(Records from a collection)
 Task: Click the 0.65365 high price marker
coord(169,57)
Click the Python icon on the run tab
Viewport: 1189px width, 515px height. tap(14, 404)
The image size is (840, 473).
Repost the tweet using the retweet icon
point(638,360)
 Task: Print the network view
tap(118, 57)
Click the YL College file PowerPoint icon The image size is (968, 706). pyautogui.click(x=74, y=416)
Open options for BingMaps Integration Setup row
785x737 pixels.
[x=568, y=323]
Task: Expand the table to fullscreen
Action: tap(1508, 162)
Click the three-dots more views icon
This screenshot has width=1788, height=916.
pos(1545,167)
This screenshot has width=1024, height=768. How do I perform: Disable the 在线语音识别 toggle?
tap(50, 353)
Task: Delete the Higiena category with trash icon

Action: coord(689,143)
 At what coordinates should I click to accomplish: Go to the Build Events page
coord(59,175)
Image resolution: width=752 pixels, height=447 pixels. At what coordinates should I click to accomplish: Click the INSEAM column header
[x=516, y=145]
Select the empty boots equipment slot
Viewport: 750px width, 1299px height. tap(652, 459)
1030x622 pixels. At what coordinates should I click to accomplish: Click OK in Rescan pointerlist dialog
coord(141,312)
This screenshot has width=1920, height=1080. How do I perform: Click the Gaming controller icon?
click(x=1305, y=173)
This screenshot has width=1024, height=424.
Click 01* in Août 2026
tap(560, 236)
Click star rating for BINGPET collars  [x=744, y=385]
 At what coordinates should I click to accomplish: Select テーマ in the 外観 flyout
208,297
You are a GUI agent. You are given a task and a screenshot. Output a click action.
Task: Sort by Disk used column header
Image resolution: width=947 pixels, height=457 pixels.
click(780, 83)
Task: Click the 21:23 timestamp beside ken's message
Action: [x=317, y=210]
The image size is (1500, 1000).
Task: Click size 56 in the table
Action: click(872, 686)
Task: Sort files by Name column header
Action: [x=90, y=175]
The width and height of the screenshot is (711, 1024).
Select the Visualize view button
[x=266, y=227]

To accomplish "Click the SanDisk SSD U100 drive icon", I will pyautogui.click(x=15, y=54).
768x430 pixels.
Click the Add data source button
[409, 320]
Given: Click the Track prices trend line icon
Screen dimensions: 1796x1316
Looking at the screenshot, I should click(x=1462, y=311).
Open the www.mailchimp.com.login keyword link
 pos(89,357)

REQUIRED TASK:
Please write out these lines exactly, beginning at the line that contains "Task: Print the network view" and stopping after the line that contains "Looking at the".

RESULT OF THIS EXERCISE:
 Task: Print the network view
tap(118, 57)
Click the YL College file PowerPoint icon The image size is (968, 706). pyautogui.click(x=74, y=416)
Open options for BingMaps Integration Setup row
785x737 pixels.
[x=568, y=323]
Task: Expand the table to fullscreen
Action: tap(1508, 162)
Click the three-dots more views icon
This screenshot has width=1788, height=916.
pos(1545,167)
This screenshot has width=1024, height=768. How do I perform: Disable the 在线语音识别 toggle?
tap(50, 353)
Task: Delete the Higiena category with trash icon

Action: coord(689,143)
 At what coordinates should I click to accomplish: Go to the Build Events page
coord(59,175)
Image resolution: width=752 pixels, height=447 pixels. At what coordinates should I click to accomplish: Click the INSEAM column header
[x=516, y=145]
Select the empty boots equipment slot
Viewport: 750px width, 1299px height. tap(652, 459)
1030x622 pixels. At what coordinates should I click to accomplish: Click OK in Rescan pointerlist dialog
coord(141,312)
This screenshot has width=1920, height=1080. How do I perform: Click the Gaming controller icon?
click(x=1305, y=173)
This screenshot has width=1024, height=424.
Click 01* in Août 2026
tap(560, 236)
Click star rating for BINGPET collars  [x=744, y=385]
 At what coordinates should I click to accomplish: Select テーマ in the 外観 flyout
208,297
You are a GUI agent. You are given a task and a screenshot. Output a click action.
Task: Sort by Disk used column header
Image resolution: width=947 pixels, height=457 pixels.
click(780, 83)
Task: Click the 21:23 timestamp beside ken's message
Action: [x=317, y=210]
The image size is (1500, 1000).
Task: Click size 56 in the table
Action: click(872, 686)
Task: Sort files by Name column header
Action: [x=90, y=175]
The width and height of the screenshot is (711, 1024).
Select the Visualize view button
[x=266, y=227]

To accomplish "Click the SanDisk SSD U100 drive icon", I will pyautogui.click(x=15, y=54).
768x430 pixels.
Click the Add data source button
[409, 320]
Given: Click the Track prices trend line icon
Screen dimensions: 1796x1316
Looking at the screenshot, I should click(x=1462, y=311).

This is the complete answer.